* START Text segment *

Jest: Jest without --runInBand slow under Travis

Created on 15 Apr 2018  路  33Comments  路  Source: facebook/jest

Do you want to request a _feature_ or report a _bug_?

Bug

What is the current behavior?

Tests run fine locally or with -i under travis.
However running without -i in travis, tests take much longer (timing out).

If the current behavior is a bug, please provide the steps to reproduce and
either a repl.it demo through https://repl.it/languages/jest or a minimal
repository on GitHub that we can yarn install and yarn test.

What is the expected behavior?

Tests shouldn't take > 20 minutes to run under travis when they take < 10 seconds locally.

Please provide your exact Jest configuration

No configuration. See repository for any details. https://github.com/fengari-lua/fengari/compare/v0.1.1...ebf18e2

Run npx envinfo --preset jest in your project directory and paste the
results here

I don't think this is the output you wanted...

$ npx envinfo --preset jest
npx: installed 1 in 1.326s
(node:11650) UnhandledPromiseRejectionWarning: TypeError: Cannot read property '1' of null
    at e.darwin.process.platform.linux.process.platform.c.run.then.e (/home/daurnimator/.npm/_npx/11650/lib/node_modules/envinfo/dist/cli.js:2:94055)
    at <anonymous>
(node:11650) UnhandledPromiseRejectionWarning: Unhandled promise rejection. This error originated either by throwing inside of an async function without a catch block, or by rejecting a promise which was not handled with .catch(). (rejection id: 1)
(node:11650) [DEP0018] DeprecationWarning: Unhandled promise rejections are deprecated. In the future, promise rejections that are not handled will terminate the Node.js process with a non-zero exit code.
Help Wanted

Most helpful comment

It would nice if this were in the jest documentation as a behavior of CircleCI. I was getting the Error: spawn ENOMEM failures in CircleCI, but not locally, and the fix of running jest --maxWorkers=2 worked perfectly, but it look almost an hour for me to figure that out, and the suggestion to add that flag that is buried deep in another (closed) bug about the memory problems.

* END Text segment *
* START Data provided *

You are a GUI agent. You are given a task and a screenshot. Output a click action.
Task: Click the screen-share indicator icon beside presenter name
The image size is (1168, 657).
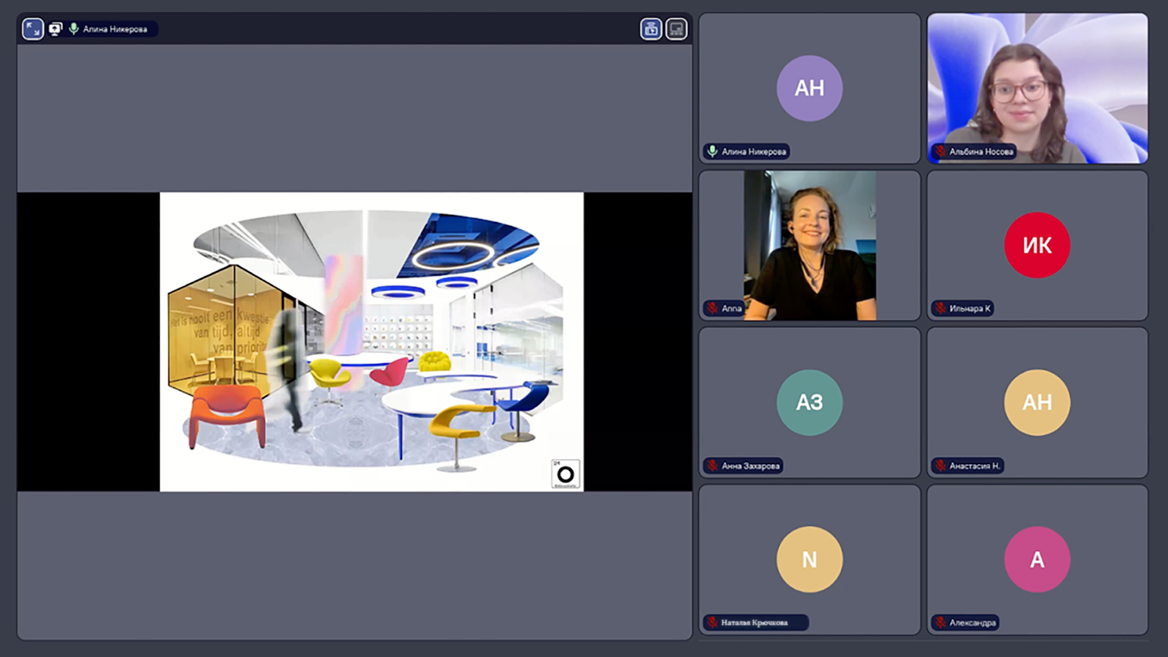(x=55, y=29)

* END Data provided *

#### [Problems to solve]
1: According to the Jest thread, what command fixed the "Error: spawn ENOMEM" failures in CircleCI?
2: In the Jest thread, why does the commenter want the CircleCI behavior covered in the Jest documentation?
3: Duplicate the part of the Jest thread between "Tests shouldn't take" and "output you wanted...", inclusive.

#### [Results for the exercise]
1: Running jest --maxWorkers=2 fixed them.

2: Figuring out the fix took the commenter almost an hour. The suggestion to add the flag was buried deep in another, closed bug about the memory problems.

3:
Tests shouldn't take > 20 minutes to run under travis when they take < 10 seconds locally.

Please provide your exact Jest configuration

No configuration. See repository for any details. https://github.com/fengari-lua/fengari/compare/v0.1.1...ebf18e2

Run npx envinfo --preset jest in your project directory and paste the
results here

I don't think this is the output you wanted...